WRITTEN EXERCISE: Copy the listing below word for word, leaving out the pictures.

RECORDS:
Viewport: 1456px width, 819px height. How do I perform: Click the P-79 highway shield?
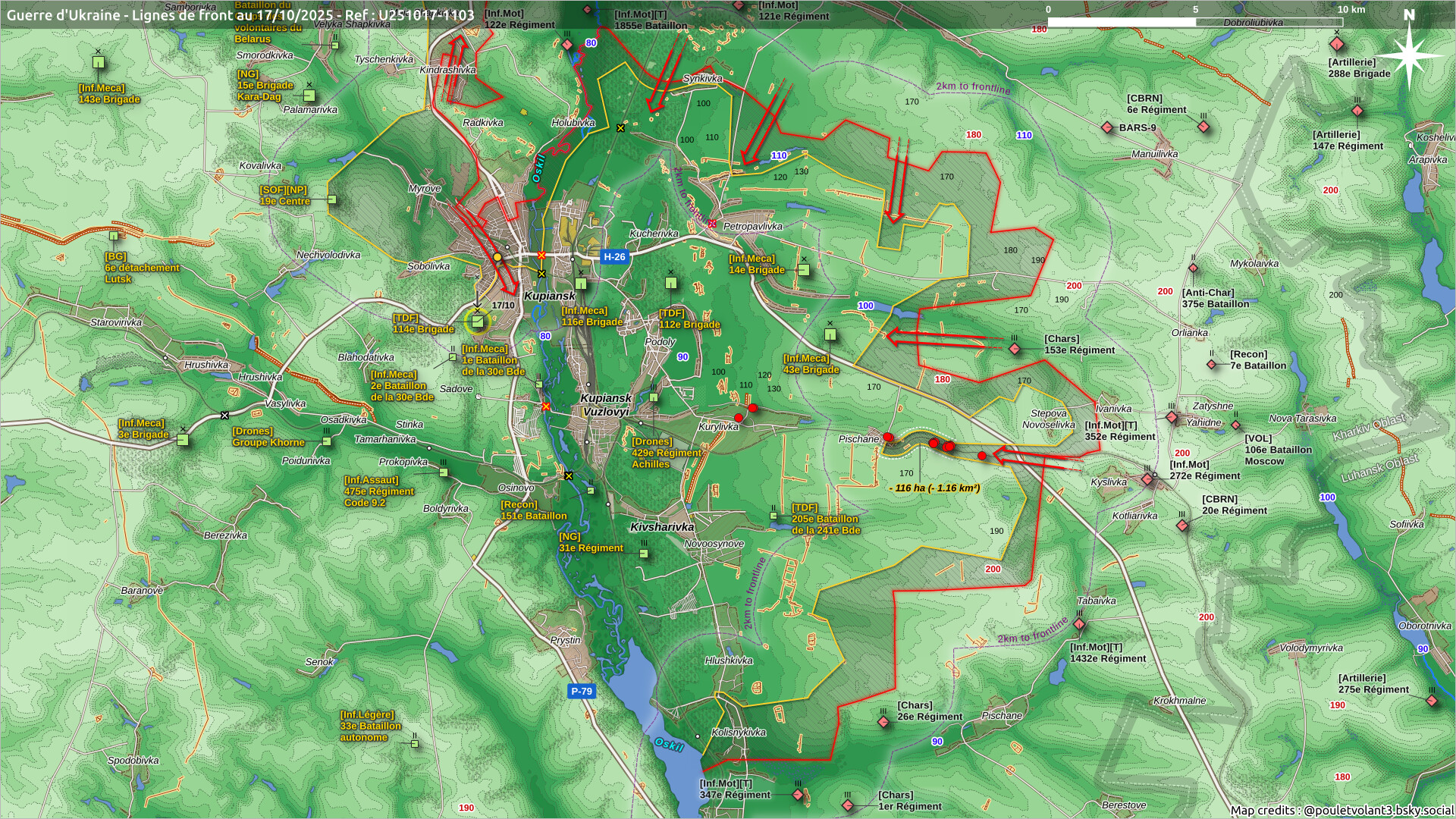tap(581, 691)
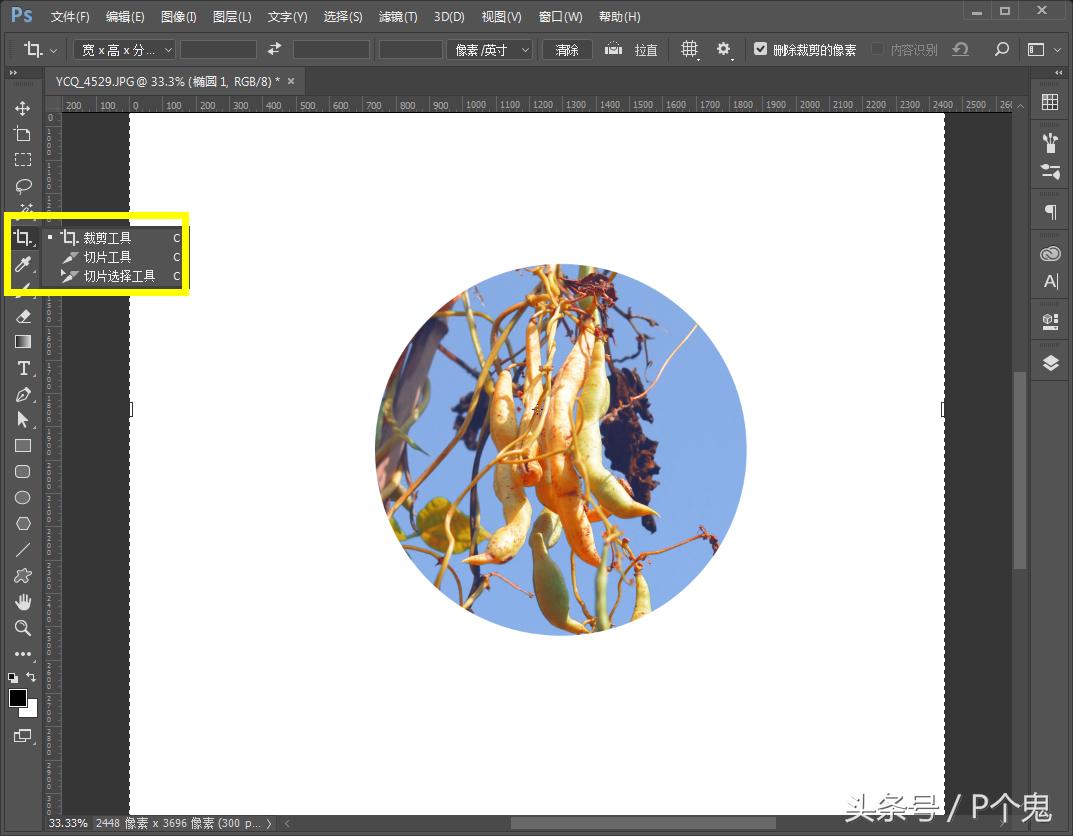This screenshot has height=836, width=1073.
Task: Open the Paragraph panel
Action: click(x=1049, y=212)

SOLUTION TO THE PROBLEM:
Viewport: 1456px width, 819px height. How do I perform: Click the P-79 highway shield?
tap(581, 691)
This screenshot has height=836, width=1073.
Task: Open the Paragraph panel
Action: click(x=1049, y=212)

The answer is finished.